══ Extract provided
New Delhi: The recent surge in infections and regional lockdowns could dampen the recent improvement in demand conditions and delay the return to normalcy, Reserve Bank of India (RBI) Governor Shaktikanta Das said Wednesday.
Announcing the decision of the monetary policy committee to retain the policy rate at 4 per cent and retain the accommodative stance, Das said the decision was taken keeping in mind the need to ‘nurture’ economic recovery at a time it is again facing uncertainty.
The announcement came on a day India recorded 1.15 lakh new Covid-19 cases — the highest ever single-day spike in the country since the pandemic began last year. This, just two days after India’s daily cases crossed one lakh new infections for the first time, ringing alarm bells that the second Covid wave could be more widespread than the first. The continuing surge has prompted different versions of lockdowns across states such as Maharashtra, Delhi and Rajasthan.
Despite these numbers, the RBI kept the growth forecast for 2021-22 at 10.5 per cent, possibly due to a steeper than previously anticipated contraction of 8 per cent in 2020-21. The growth forecast for the April-June quarter is at 26.2 per cent, as against a contraction of 24.4 per cent in the corresponding year ago period.
“Prospects for 2021-22 have strengthened with the progress of the vaccination programme. The recent surge in infections has, however, imparted greater uncertainty to the outlook and needs to be closely watched, especially as localised and regional lockdowns could dampen the recent improvement in demand conditions and delay the return of normalcy,” Das said, adding that the stance of monetary policy will remain accommodative till the “prospects of sustained recovery are well secured while closely monitoring the
evolving outlook for inflation.”
Das stressed that the focus in India must now be on containing the spread of the virus as well as on economic revival. He said India is better prepared to meet the challenges posed by the virus’s resurgence.
“The recent surge in Covid-19 infections, however, adds uncertainty to the domestic growth outlook amidst tightening of restrictions by some state governments … Fiscal and monetary authorities stand ready to act in a coordinated manner to limit its spillovers to the economy at large and contain its fallout on the ongoing recovery,” he said.
Das went on to quote Martin Luther King on concerns around the rising infections: “We must accept finite disappointment, but never lose infinite hope.”
════
══ Source information
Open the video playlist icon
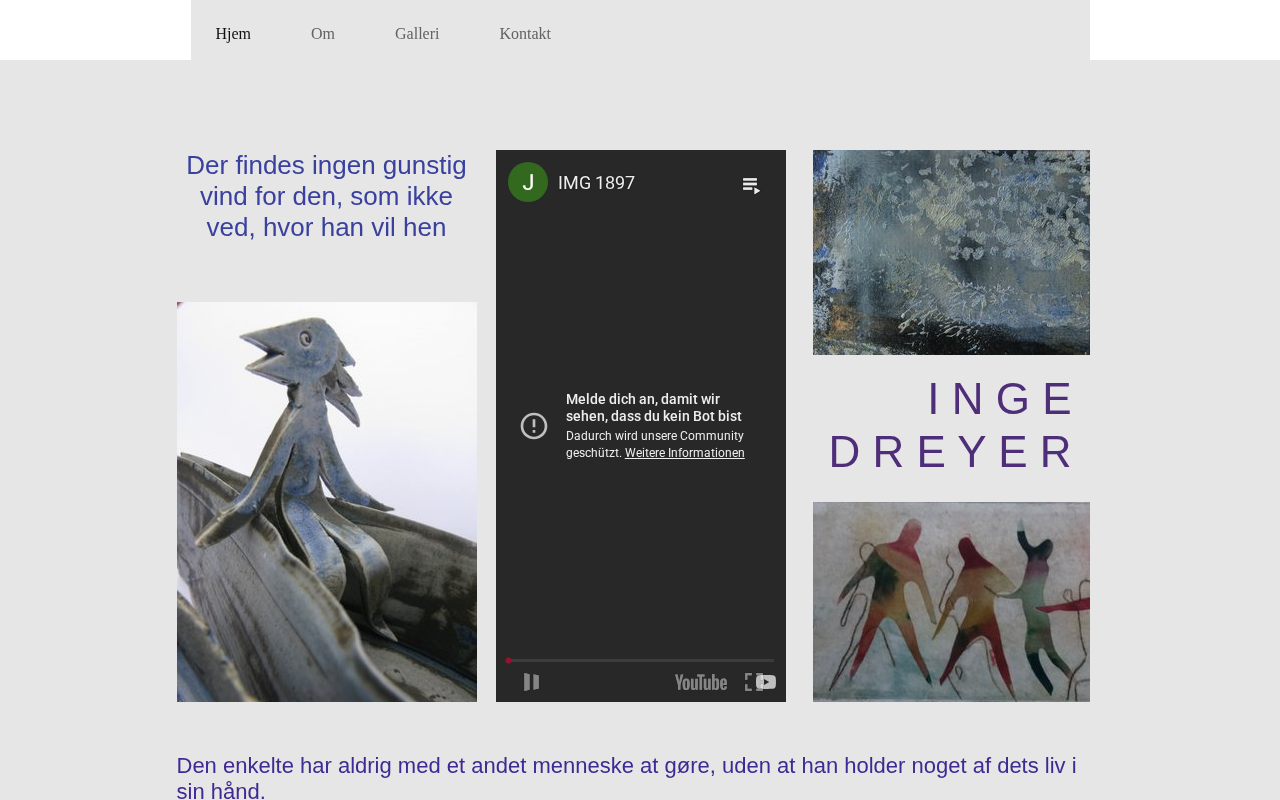 tap(751, 185)
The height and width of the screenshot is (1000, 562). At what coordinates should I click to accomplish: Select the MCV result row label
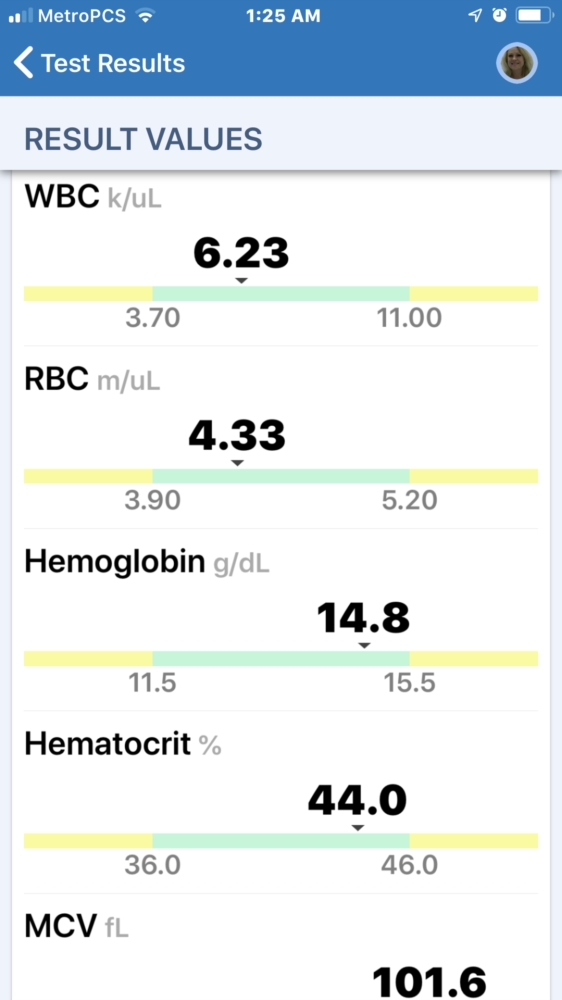(61, 926)
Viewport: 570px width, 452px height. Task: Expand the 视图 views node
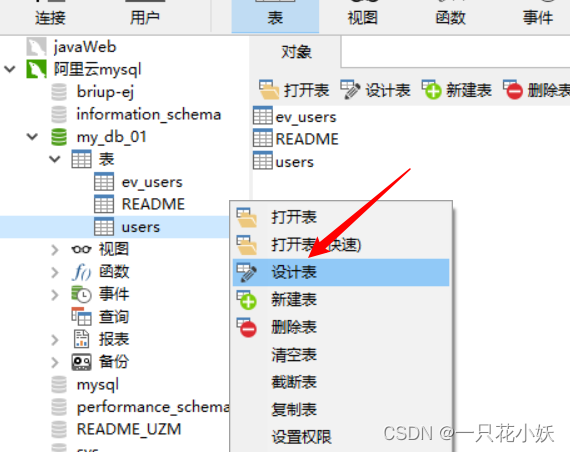point(55,250)
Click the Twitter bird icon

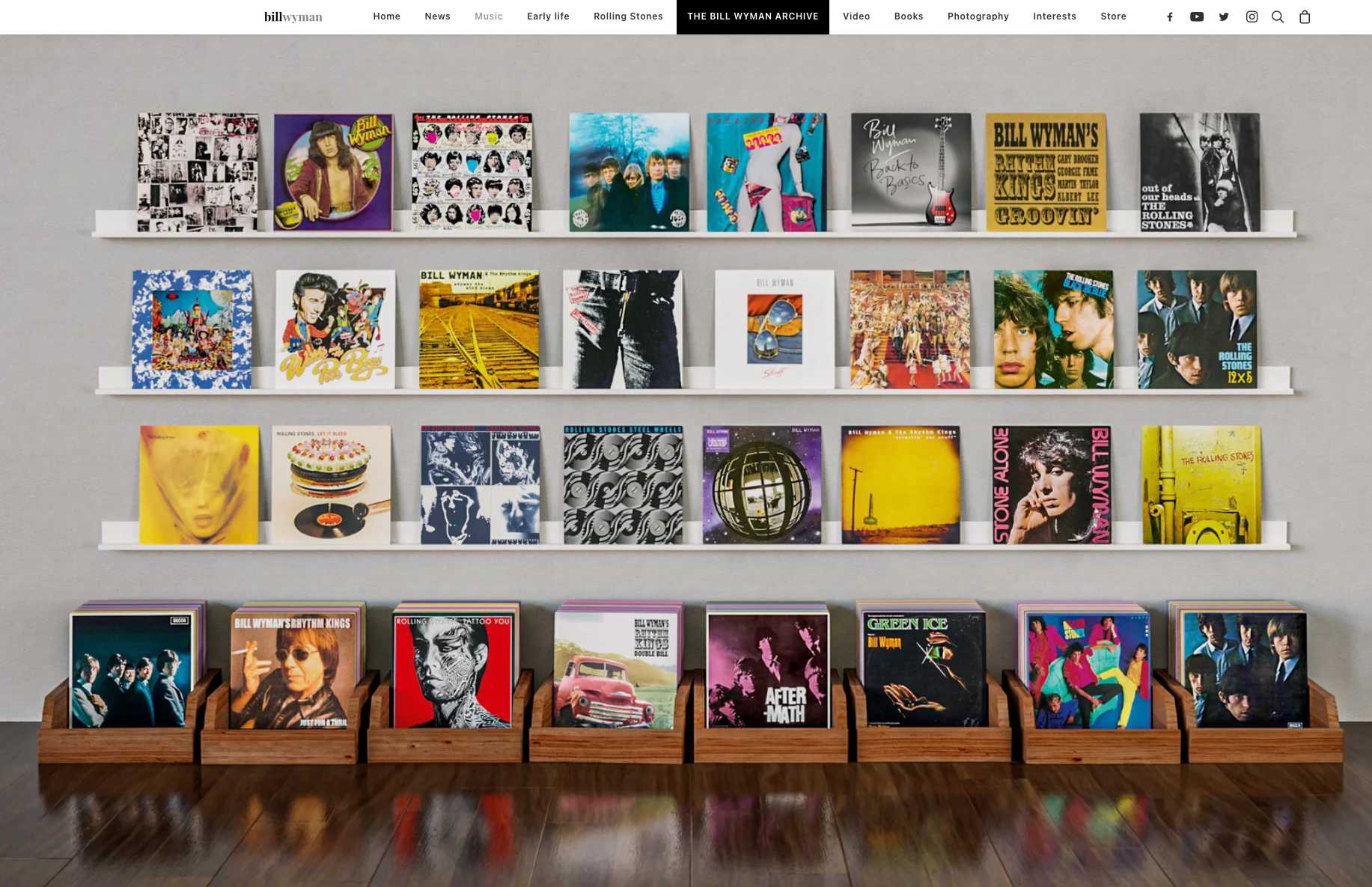(1224, 16)
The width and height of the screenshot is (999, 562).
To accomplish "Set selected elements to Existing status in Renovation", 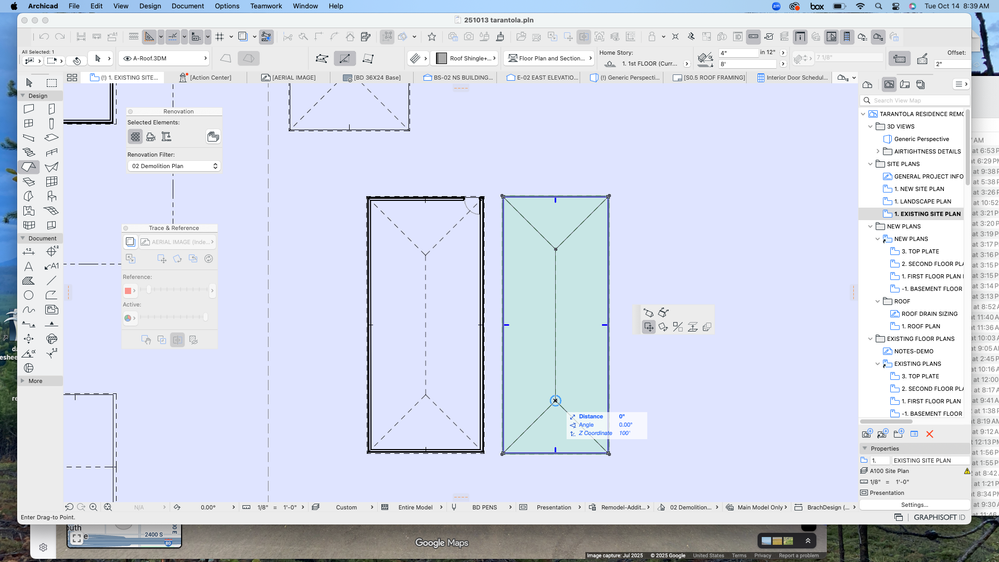I will [x=135, y=137].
════
Brief
Reproduce the full news report above on the RBI Governor's remarks about the Covid-19 surge and the monetary policy decision, word for word.

Answer section
New Delhi: The recent surge in infections and regional lockdowns could dampen the recent improvement in demand conditions and delay the return to normalcy, Reserve Bank of India (RBI) Governor Shaktikanta Das said Wednesday.
Announcing the decision of the monetary policy committee to retain the policy rate at 4 per cent and retain the accommodative stance, Das said the decision was taken keeping in mind the need to ‘nurture’ economic recovery at a time it is again facing uncertainty.
The announcement came on a day India recorded 1.15 lakh new Covid-19 cases — the highest ever single-day spike in the country since the pandemic began last year. This, just two days after India’s daily cases crossed one lakh new infections for the first time, ringing alarm bells that the second Covid wave could be more widespread than the first. The continuing surge has prompted different versions of lockdowns across states such as Maharashtra, Delhi and Rajasthan.
Despite these numbers, the RBI kept the growth forecast for 2021-22 at 10.5 per cent, possibly due to a steeper than previously anticipated contraction of 8 per cent in 2020-21. The growth forecast for the April-June quarter is at 26.2 per cent, as against a contraction of 24.4 per cent in the corresponding year ago period.
“Prospects for 2021-22 have strengthened with the progress of the vaccination programme. The recent surge in infections has, however, imparted greater uncertainty to the outlook and needs to be closely watched, especially as localised and regional lockdowns could dampen the recent improvement in demand conditions and delay the return of normalcy,” Das said, adding that the stance of monetary policy will remain accommodative till the “prospects of sustained recovery are well secured while closely monitoring the
evolving outlook for inflation.”
Das stressed that the focus in India must now be on containing the spread of the virus as well as on economic revival. He said India is better prepared to meet the challenges posed by the virus’s resurgence.
“The recent surge in Covid-19 infections, however, adds uncertainty to the domestic growth outlook amidst tightening of restrictions by some state governments … Fiscal and monetary authorities stand ready to act in a coordinated manner to limit its spillovers to the economy at large and contain its fallout on the ongoing recovery,” he said.
Das went on to quote Martin Luther King on concerns around the rising infections: “We must accept finite disappointment, but never lose infinite hope.”